Nutanix today announced that Forestry & Land Scotland (FLS) has upgraded its datacentre infrastructure to a hyperconverged infrastructure (HCI), selecting the Nutanix Cloud Platform to support a workload of 300 virtual machines. FLS opted for Nutanix Cloud Clusters (NC2) on Microsoft Azure, a hybrid cloud solution that functions as a single cloud, allowing users to manage apps and infrastructure in their private cloud and Azure. With Nutanix NC2, FLS has been able to migrate the whole datacentre to Microsoft Azure without the time, effort and expense of re-engineering applications for native deployment
Founded in 2018 as part of the Scottish devolution process, FLS manages over 1.5 million acres of national forests and land. That’s close to 9% of the Scottish land mass with FLS having a wide remit to promote and manage, not just forestry but tourism, leisure, nature conservation and other related activities across the area. To meet the short term IT needs of a newly devolved Scottish government agency whilst, at the same time, supporting its move to the public cloud in line with a cloud-first government policy, FLS was required to rapidly revamp its legacy on-premises datacentre.
“We initially saw NC2 as a kind of stopgap,” said Nick Mahlitz, Senior Digital Infrastructure Manager, FLS, “that would allow us to pick up our on-premise Nutanix datacentre and run it on Microsoft Azure while we went about re-engineering applications to run on that platform natively. However, it soon became clear that NC2 could be a lot more than a halfway house. In fact it could deliver many, if not all, of the benefits of public cloud without the time, effort and extra expenditure required for full native migration.”

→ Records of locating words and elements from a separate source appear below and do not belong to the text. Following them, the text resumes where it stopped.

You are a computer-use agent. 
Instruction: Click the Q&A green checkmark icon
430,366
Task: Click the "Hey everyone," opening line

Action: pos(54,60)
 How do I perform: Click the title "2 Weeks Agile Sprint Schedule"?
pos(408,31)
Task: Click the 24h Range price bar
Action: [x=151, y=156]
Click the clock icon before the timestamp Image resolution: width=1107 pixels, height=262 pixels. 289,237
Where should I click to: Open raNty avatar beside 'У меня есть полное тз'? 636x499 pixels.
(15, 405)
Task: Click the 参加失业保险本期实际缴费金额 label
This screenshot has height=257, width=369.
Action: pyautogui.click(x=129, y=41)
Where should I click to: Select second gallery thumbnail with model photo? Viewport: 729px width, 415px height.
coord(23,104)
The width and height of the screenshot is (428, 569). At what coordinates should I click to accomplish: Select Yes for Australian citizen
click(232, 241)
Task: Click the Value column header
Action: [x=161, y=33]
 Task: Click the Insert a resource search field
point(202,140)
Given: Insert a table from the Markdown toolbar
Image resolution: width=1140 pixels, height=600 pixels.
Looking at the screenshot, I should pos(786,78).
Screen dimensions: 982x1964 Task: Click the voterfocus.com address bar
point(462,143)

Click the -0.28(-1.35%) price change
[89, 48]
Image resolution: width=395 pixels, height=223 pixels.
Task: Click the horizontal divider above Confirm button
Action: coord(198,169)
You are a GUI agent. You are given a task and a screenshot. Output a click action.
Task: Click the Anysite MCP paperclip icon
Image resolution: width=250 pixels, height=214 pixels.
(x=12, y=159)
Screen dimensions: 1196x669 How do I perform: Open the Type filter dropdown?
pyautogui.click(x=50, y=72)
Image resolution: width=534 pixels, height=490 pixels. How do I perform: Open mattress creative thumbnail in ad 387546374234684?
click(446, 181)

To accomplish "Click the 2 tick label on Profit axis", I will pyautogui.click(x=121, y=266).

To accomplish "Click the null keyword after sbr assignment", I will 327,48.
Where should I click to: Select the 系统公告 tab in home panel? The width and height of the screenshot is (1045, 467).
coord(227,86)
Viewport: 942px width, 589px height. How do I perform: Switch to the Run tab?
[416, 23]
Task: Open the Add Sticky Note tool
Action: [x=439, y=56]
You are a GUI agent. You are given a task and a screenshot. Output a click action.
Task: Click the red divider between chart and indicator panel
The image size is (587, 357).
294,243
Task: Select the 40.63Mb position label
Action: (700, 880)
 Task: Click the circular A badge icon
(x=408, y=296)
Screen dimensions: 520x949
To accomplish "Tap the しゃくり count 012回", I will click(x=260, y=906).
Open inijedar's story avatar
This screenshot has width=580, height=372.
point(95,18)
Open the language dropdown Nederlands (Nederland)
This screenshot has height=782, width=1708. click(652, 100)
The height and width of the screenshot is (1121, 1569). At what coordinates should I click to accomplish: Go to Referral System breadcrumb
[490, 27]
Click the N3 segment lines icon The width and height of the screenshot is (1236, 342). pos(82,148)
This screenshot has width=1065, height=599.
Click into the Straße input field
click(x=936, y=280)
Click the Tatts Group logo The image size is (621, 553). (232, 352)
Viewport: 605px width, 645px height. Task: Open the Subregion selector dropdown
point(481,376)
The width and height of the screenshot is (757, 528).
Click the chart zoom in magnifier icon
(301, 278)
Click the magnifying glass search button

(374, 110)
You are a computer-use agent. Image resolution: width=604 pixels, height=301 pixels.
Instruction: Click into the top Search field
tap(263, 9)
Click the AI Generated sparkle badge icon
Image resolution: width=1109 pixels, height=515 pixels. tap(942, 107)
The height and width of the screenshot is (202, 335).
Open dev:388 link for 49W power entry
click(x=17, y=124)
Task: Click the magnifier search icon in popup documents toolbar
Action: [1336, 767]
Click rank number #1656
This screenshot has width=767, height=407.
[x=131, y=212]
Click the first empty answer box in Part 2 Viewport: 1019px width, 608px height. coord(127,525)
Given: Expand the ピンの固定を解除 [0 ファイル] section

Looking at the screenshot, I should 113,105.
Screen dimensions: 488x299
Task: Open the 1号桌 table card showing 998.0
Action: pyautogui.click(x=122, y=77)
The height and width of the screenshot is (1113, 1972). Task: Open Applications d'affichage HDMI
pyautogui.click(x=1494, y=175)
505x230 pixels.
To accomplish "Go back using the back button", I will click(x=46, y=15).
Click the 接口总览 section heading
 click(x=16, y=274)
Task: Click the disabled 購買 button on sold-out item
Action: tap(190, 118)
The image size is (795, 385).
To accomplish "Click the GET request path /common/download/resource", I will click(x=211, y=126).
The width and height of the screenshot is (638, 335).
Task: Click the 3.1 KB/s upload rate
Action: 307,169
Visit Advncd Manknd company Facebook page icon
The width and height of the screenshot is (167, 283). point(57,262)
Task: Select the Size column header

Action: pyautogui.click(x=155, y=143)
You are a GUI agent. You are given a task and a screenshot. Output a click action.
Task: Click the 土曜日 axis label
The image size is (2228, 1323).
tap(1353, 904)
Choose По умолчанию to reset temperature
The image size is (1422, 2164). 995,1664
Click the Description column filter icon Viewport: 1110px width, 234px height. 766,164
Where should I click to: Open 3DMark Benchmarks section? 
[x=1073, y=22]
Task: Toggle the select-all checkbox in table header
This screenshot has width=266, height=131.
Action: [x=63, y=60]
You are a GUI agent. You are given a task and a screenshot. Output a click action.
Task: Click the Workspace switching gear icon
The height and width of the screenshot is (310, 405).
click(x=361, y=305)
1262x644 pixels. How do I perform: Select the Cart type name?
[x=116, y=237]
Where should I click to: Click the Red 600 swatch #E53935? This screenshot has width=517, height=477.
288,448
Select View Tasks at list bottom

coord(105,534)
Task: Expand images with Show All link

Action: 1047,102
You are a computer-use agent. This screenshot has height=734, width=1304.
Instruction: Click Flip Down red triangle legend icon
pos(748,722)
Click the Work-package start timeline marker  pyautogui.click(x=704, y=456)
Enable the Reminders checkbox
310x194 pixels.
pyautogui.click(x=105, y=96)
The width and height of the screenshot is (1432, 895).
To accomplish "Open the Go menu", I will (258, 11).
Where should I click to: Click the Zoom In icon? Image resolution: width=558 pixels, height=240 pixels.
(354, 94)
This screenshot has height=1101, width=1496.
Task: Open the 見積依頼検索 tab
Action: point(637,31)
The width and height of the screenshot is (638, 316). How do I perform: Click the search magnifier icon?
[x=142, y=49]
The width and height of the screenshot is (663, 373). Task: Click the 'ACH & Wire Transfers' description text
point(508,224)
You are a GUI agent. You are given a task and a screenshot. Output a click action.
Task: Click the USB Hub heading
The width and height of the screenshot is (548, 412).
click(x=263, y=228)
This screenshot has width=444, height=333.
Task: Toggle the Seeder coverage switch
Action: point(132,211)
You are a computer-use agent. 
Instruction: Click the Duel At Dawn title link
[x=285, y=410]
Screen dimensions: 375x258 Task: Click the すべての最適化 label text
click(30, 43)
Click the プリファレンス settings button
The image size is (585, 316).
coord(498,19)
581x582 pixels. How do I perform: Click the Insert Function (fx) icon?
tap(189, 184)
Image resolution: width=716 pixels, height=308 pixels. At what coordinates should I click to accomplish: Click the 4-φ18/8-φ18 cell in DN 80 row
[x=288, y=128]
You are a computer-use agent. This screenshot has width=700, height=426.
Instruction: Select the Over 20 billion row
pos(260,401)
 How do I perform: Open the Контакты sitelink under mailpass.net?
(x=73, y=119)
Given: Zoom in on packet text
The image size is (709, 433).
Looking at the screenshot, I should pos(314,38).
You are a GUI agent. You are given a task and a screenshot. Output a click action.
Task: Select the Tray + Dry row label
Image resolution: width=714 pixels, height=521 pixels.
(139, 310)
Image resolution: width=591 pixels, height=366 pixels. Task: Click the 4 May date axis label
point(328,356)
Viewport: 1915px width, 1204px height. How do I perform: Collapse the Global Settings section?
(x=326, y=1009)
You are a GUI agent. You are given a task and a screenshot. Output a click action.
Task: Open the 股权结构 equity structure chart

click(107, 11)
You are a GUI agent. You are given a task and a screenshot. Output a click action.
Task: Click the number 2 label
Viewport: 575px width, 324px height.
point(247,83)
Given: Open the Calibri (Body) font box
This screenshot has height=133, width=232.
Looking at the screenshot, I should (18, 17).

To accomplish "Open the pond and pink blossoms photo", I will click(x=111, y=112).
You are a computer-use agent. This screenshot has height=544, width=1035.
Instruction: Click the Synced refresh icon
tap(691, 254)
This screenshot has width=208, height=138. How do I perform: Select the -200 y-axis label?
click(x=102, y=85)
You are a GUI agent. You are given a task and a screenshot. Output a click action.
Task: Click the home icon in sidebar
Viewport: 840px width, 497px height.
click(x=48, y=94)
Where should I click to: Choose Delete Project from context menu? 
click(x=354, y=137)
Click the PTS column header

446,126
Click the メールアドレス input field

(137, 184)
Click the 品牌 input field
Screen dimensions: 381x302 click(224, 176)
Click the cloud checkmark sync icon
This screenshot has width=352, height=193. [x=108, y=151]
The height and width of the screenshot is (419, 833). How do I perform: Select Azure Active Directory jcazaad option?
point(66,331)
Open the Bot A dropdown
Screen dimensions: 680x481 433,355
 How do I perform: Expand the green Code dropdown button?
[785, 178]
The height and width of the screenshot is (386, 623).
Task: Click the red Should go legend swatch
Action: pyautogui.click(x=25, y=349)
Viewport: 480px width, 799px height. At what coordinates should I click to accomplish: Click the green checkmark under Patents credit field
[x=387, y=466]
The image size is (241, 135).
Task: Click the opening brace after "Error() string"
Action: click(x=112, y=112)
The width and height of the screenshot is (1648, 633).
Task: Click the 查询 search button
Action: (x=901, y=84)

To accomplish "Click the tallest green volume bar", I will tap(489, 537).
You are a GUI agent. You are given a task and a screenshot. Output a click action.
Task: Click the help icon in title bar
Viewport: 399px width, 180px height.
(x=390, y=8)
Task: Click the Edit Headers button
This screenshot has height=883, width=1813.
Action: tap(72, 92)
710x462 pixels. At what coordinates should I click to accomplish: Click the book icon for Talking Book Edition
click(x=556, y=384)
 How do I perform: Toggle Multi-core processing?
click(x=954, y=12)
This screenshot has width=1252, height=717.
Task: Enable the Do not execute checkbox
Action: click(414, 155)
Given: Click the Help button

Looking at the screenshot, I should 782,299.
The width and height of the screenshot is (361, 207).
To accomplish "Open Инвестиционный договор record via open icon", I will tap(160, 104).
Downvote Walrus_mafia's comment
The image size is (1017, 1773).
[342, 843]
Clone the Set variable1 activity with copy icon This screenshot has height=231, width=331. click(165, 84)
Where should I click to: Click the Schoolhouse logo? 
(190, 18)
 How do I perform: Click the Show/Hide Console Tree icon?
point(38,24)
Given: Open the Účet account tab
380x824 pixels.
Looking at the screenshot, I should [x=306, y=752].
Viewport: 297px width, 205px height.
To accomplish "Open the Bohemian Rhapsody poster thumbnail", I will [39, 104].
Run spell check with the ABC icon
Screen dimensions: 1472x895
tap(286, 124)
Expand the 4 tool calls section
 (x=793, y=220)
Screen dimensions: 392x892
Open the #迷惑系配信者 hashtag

FLS was already using Microsoft Azure to provide for disaster recovery of its on-premise datacentre, so, naturally, the organisation first looked at re-engineering for native operation of its applications on that platform. FLS soon realised that NC2 for Azure would be a better, quicker and more cost-effective approach, enabling it to stretch its existing environment seamlessly into the cloud and migrate workflows at its own pace without having to transform or re-engineer the code in any way. The migration to the Nutanix Cloud Platform offered immediate benefits in terms of both performance and on-demand scalability. It also resulted in a significantly smaller datacentre footprint in terms of both physical space and power and cooling requirements – yet another key benefit of value to this environmentally focused organisation.
As with the original datacentre project Mahlitz and the team were faced with a lot of unknowns when it came to coming to this conclusion, but here, too, Nutanix was able to help. In particular, by arranging a proof of concept trial of Nutanix NC2 on Microsoft Azure involving actual FLS production workloads.